Fastest way of computing standard errors / inverting X'X

Asked by mickey on 3 Jan 2012
Latest activity Commented on by mickey on 4 Jan 2012

Hello all,

I'm running a Monte Carlo study and need to evaluate many linear regressions y = X b + u very efficiently. Specifically, I need to estimate a regression and compute the standard errors of the estimates many times. So speed is very important, while accuracy is not too much so. Evidently, Matlab's built-in functions such as lscov and regress take a fair amount of time to run. Hence, I wrote a little function to do these tasks myself.
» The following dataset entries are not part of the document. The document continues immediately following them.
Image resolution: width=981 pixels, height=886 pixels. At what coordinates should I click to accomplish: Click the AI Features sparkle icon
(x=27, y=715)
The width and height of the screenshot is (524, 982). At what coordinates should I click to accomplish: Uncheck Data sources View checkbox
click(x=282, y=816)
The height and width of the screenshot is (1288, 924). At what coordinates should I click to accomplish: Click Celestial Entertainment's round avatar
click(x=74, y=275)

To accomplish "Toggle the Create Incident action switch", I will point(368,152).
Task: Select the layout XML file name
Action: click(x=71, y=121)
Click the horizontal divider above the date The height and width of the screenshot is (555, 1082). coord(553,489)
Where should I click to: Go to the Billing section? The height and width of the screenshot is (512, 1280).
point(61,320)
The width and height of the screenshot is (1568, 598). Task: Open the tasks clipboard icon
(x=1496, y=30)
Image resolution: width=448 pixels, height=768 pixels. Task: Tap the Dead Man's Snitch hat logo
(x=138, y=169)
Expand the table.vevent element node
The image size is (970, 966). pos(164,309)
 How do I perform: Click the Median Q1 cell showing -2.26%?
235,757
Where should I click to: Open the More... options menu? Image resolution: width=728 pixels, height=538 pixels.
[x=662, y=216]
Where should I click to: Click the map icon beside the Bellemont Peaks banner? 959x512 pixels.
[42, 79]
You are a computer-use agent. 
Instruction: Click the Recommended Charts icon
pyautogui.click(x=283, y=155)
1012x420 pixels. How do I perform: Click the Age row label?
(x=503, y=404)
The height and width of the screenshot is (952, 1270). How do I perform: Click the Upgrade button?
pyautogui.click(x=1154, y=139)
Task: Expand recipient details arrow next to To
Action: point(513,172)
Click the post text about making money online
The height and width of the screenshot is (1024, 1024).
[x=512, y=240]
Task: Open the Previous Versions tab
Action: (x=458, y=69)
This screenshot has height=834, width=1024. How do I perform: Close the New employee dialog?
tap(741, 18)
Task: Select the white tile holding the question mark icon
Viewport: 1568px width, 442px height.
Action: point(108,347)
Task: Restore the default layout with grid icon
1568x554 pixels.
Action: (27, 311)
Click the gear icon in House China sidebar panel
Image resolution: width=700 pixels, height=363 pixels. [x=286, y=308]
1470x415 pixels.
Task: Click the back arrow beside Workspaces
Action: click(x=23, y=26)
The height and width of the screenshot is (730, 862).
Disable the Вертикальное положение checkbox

However, as I need to calculate the standard errors, the function is still quite slow. I use inv(X' * X) to get the inverse, as it is used in the calculation of the standard errors (and it is evidently faster than X' * X \ eye(size(X, 2))). Is there a faster way of doing this, i.e. by some smart factorizations? I saw a suggestion to use a QR decomposition, and then use inv( R ) for calculating inv(X'* X) but this is even slower.

All the help is greatly appreciated!

Products

No products are associated with this question.

Answer by Teja Muppirala on 4 Jan 2012

You can use symbolic math to find the inverse of a symmetric 3x3 matrix:

```syms a b c d e f real
M = diag(inv([a b c; b d e; c e f]))
```

And then use that expression directly. I find that this is several times faster than calling INV.

```X = rand(100,3);
XX = X'*X;
denom = (XX(9)*XX(2)^2 - 2*XX(2)*XX(3)*XX(6) + XX(5)*XX(3)^2 + XX(1)*XX(6)^2 - XX(1)*XX(5)*XX(9));
```
```invXX = [(XX(6)^2 - XX(5)*XX(9))/denom;
(XX(3)^2 - XX(1)*XX(9))/denom;
(XX(2)^2 - XX(1)*XX(5))/denom]
```

You can confirm that this is the same as diag(inv(X'*X)).

1 Comment

mickey on 4 Jan 2012

Hey! Thanks so much for the answer. This indeed is faster, although not by several times, at least on my machine. It may be interesting to note that for finding the estimates it still seems better to calculate X \ y, instead of using the whole matrix (XX)^{-1} calculated as above, if I did not do any mistakes.

Answer by Matt Tearle on 3 Jan 2012

inv is evil -- avoid! The quickest way to do a regression is

```c = X\y;
```

then you can calculate errors yourself

```resid = X*c - y;
% etc
```

but are you doing this numerous times for different y but the same X? If so, maybe an LU decomposition would help.

mickey on 3 Jan 2012

Forgot to add that iK = size(mX, 2). :)

Matt Tearle on 3 Jan 2012

When I test it, I get the same result for rinv*rinv' as inv(x'*x), to within roundoff. (Which is what should happen, from theory.) I thought extracting the non-zero rows of r might help dispose of a few redundant calculations. But if inv() is the bottleneck... Maybe bruteforce inverse calculation would help? This seems to be a tiny bit faster than inv:

[~,r] = qr(x);
rinv = diag(1./diag(r));
rinv(2,3) = -r(2,3)*rinv(3,3)/r(2,2);
rinv(1,2) = -r(1,2)*rinv(2,2)/r(1,1);
rinv(1,3) = (-r(1,2)*rinv(2,3)-r(1,3)*rinv(3,3))/r(1,1);
vcov = rinv*rinv';

But, after all that, I must have been doing something wrong before, because I'm now getting that inv(x'*x) is faster after all.

mickey on 4 Jan 2012

Hey! Thanks again for this answer. At the end I opted for Teja's way of calculation, as it seems faster for the smaller problem I have. For bigger problems, though, I think something like that should be preferred. :) Thanks!!